Though I have surely spent most of my life lost in distraction, I’ve posed in recitation retreat now for more than a decade.
Though I’ve not gained stability in the path of definite perfection, I’ve gained a bit of acquaintance with devoted training.
What is the use of long explanations and verbosity—
Does that style even impress modern-day people?
Instead, I’ve combined my own limited experience
With a few quotations of the great saints of the past.
With the intention of aiding beginners, my Dharma friends,
Both those living today and those yet to come,
I focused on the ease of understanding as I wrote this.
I apologize to the protectors for any errors and mistakes.
Before, profound instructions were paid for in gold, and practiced. These days people consider just reading books a hardship.
So what more can I hope for than to lend a small hand
To uneducated beginners like myself?
When life is so short, and sudden mishaps abound, We can’t expect to stay long in this degenerate time.
So take the essential, core meaning to heart,
And do not squander your lives, my friends.
Since no one can cover the vast span of all there is to know, Why not apply whatever you have learned?
Thus, for this dark age with our minds rife with disturbance, The vajra holders taught this supremely effective method.
It is said, not just once, but in many secret tantras,
That those who meet this teaching have reached the end of existence.
So now that you have acquired the freedom to choose, Strive as much as you can on the path of the two stages.
The three vajras of innate luminosity are the basis of purification,
The three fleeting experiences and the veil of transference are the object of purification,
Through the process of purification, the practice of the three vajras,
May the result of purification auspiciously manifest in this life.
In order to assist people who are as dull-witted as me I made the aspiration to compose a text that would serve as a supplement to The Great General Guide to Recitation. That text is authored by the lord guru and great vajra holder Lodro Thaye, the emanation body whom the Buddha himself prophesied to be a regent of the Sage in the northern land. He was an assembler of the scriptures on the definitive secret and none other than the lord of secrets, Vajradharma, in person.
Moreover, the supreme emanation body Kunzang Lodro Shenpen Thaye and, more recently, the diligent practitioner Jamyang Losel also both encouraged me with persistent and sincere requests.
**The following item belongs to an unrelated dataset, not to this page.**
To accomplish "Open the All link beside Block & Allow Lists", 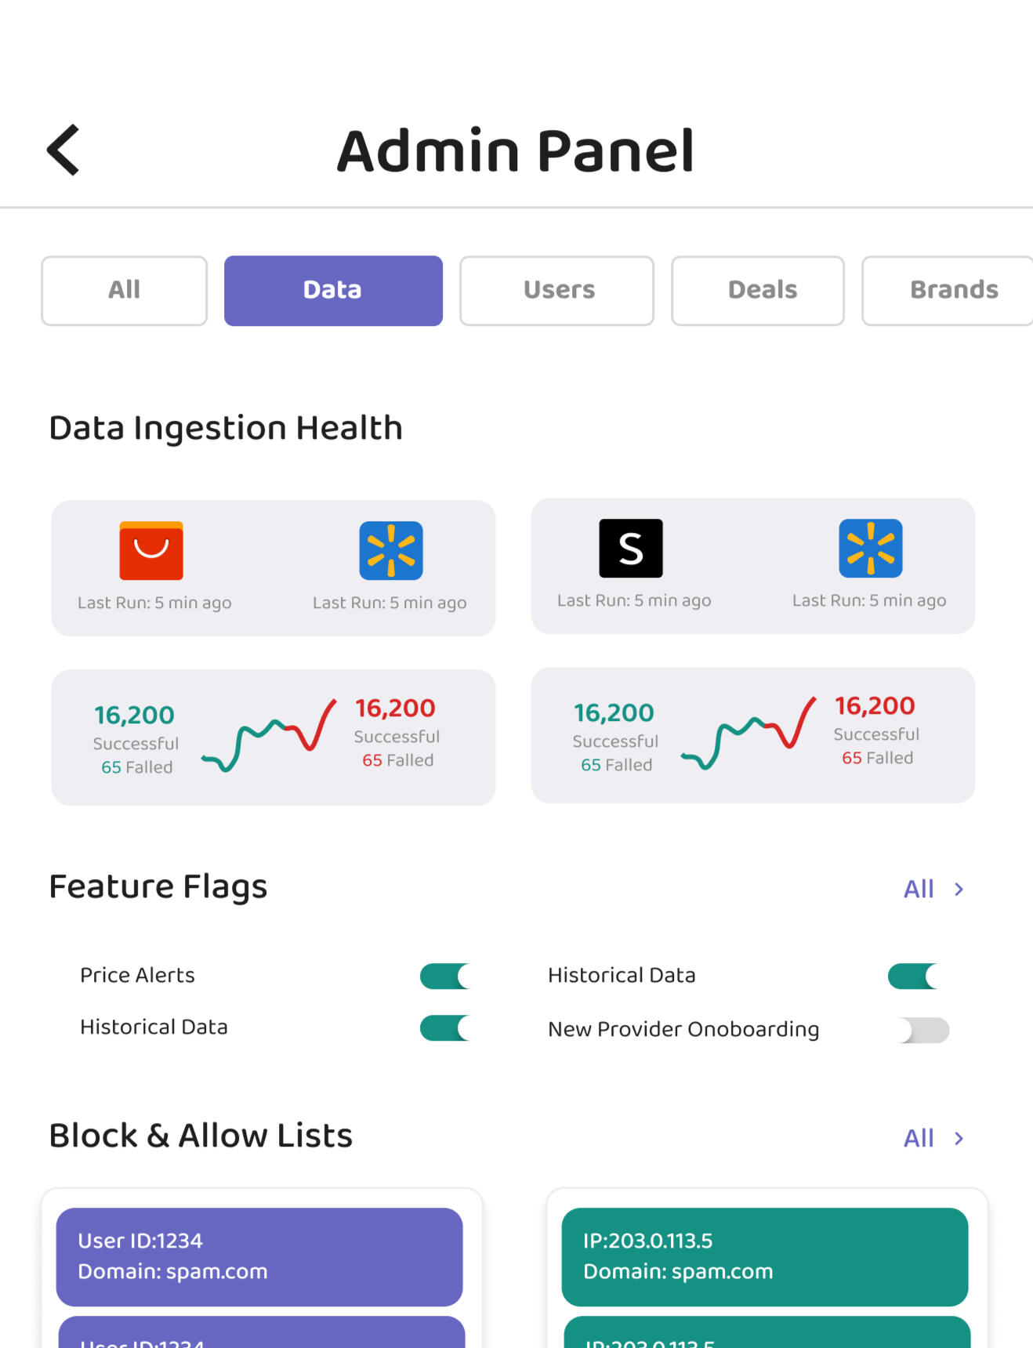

Finally, my younger brother, Tubten Geleg Gyamtso, and the eminent Lama Shingkyong advised that it would be good to compose it soon.
Even though the elements in my body were disturbed and ravaged me with the force of an ocean, I could not ignore these requests. So I brought the moonlike compassion of the Three Jewels to mind and decided to write.
Thus I, Gyurme Perna Namgyal from Shechen Monastery, authored this text at the Demchog Tashi Gepel Hermitage. May it bring all beings to the level of the all-pervading Lord Vajrasattva in a festival of supreme spiritual attainment, and may this cause the precious, essential teachings of the definitive secret to remain long and flourish.